## THE PROBLEM
In your answer, give each entry again exactly as it appears.
-------- EXCERPTED DATA --------
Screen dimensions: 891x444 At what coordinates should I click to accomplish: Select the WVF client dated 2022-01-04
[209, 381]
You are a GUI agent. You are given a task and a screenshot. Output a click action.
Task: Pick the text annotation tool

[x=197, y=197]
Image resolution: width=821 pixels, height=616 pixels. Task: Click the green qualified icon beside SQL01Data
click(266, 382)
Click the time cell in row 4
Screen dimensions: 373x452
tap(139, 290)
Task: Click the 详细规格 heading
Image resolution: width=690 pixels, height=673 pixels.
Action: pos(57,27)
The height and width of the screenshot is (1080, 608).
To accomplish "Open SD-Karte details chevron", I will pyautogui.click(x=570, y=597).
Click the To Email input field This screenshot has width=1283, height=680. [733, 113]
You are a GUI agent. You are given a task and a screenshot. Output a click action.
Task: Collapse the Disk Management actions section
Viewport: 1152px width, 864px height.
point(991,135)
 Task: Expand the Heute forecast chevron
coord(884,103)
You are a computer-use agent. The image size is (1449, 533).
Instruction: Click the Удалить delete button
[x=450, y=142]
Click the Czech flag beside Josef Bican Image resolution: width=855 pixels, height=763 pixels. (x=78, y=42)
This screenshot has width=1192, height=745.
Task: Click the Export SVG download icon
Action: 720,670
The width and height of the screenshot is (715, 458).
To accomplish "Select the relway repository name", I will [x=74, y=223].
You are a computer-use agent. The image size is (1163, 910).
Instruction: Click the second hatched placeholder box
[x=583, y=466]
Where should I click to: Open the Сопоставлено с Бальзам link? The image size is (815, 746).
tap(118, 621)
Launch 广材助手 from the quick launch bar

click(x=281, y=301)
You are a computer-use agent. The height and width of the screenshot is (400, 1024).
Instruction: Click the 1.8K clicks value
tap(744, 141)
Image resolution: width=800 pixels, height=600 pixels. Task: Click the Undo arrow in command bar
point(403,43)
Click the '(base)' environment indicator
--------
## SOLUTION FOR THIS TASK
Screen dimensions: 891x444 At what coordinates should I click to accomplish: Select the WVF client dated 2022-01-04
[209, 381]
You are a GUI agent. You are given a task and a screenshot. Output a click action.
Task: Pick the text annotation tool

[x=197, y=197]
Image resolution: width=821 pixels, height=616 pixels. Task: Click the green qualified icon beside SQL01Data
click(266, 382)
Click the time cell in row 4
Screen dimensions: 373x452
tap(139, 290)
Task: Click the 详细规格 heading
Image resolution: width=690 pixels, height=673 pixels.
Action: pos(57,27)
The height and width of the screenshot is (1080, 608).
To accomplish "Open SD-Karte details chevron", I will pyautogui.click(x=570, y=597).
Click the To Email input field This screenshot has width=1283, height=680. [733, 113]
You are a GUI agent. You are given a task and a screenshot. Output a click action.
Task: Collapse the Disk Management actions section
Viewport: 1152px width, 864px height.
point(991,135)
 Task: Expand the Heute forecast chevron
coord(884,103)
You are a computer-use agent. The image size is (1449, 533).
Instruction: Click the Удалить delete button
[x=450, y=142]
Click the Czech flag beside Josef Bican Image resolution: width=855 pixels, height=763 pixels. (x=78, y=42)
This screenshot has width=1192, height=745.
Task: Click the Export SVG download icon
Action: 720,670
The width and height of the screenshot is (715, 458).
To accomplish "Select the relway repository name", I will [x=74, y=223].
You are a computer-use agent. The image size is (1163, 910).
Instruction: Click the second hatched placeholder box
[x=583, y=466]
Where should I click to: Open the Сопоставлено с Бальзам link? The image size is (815, 746).
tap(118, 621)
Launch 广材助手 from the quick launch bar

click(x=281, y=301)
You are a computer-use agent. The height and width of the screenshot is (400, 1024).
Instruction: Click the 1.8K clicks value
tap(744, 141)
Image resolution: width=800 pixels, height=600 pixels. Task: Click the Undo arrow in command bar
point(403,43)
Click the '(base)' environment indicator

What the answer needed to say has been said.